→ INPUT DATA:
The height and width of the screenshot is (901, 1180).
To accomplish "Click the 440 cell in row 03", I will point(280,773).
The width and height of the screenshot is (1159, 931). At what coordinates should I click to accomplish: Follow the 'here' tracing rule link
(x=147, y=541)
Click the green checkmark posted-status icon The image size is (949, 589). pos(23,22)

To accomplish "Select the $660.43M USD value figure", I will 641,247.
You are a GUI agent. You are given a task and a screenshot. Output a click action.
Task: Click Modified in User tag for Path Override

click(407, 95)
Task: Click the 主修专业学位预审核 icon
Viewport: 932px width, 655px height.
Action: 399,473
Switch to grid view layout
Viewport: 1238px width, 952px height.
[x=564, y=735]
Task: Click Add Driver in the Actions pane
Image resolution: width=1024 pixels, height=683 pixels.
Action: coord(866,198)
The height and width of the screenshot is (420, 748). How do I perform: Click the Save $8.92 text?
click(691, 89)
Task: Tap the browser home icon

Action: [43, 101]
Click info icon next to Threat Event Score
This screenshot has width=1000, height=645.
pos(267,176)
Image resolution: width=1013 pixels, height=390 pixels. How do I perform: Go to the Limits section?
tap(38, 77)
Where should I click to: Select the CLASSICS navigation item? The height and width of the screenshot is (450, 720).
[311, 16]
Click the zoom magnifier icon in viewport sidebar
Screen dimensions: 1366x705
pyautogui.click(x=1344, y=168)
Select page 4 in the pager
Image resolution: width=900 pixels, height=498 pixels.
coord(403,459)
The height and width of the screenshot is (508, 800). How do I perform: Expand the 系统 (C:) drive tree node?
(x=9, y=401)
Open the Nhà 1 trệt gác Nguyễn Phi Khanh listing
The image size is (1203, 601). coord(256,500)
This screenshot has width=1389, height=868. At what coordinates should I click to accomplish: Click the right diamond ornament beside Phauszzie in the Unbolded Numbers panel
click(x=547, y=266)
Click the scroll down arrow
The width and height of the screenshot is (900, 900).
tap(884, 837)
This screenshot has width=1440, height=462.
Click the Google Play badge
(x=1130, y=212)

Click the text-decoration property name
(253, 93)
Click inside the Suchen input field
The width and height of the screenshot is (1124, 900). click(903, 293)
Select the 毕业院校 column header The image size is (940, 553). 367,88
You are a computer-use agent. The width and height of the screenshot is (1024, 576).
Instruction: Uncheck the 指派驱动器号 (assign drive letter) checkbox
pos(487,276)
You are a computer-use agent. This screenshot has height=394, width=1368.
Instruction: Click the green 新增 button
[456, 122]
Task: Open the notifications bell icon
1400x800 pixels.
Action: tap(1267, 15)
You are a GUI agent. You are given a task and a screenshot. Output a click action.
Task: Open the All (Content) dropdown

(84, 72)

→ WORK REQUEST: Your output should start at the line containing "Task: Open the notifications bell icon" and stop at the last line of the material, copied exactly, with nothing else.

→ REPLY TO THE EXERCISE:
Task: Open the notifications bell icon
1400x800 pixels.
Action: tap(1267, 15)
You are a GUI agent. You are given a task and a screenshot. Output a click action.
Task: Open the All (Content) dropdown

(84, 72)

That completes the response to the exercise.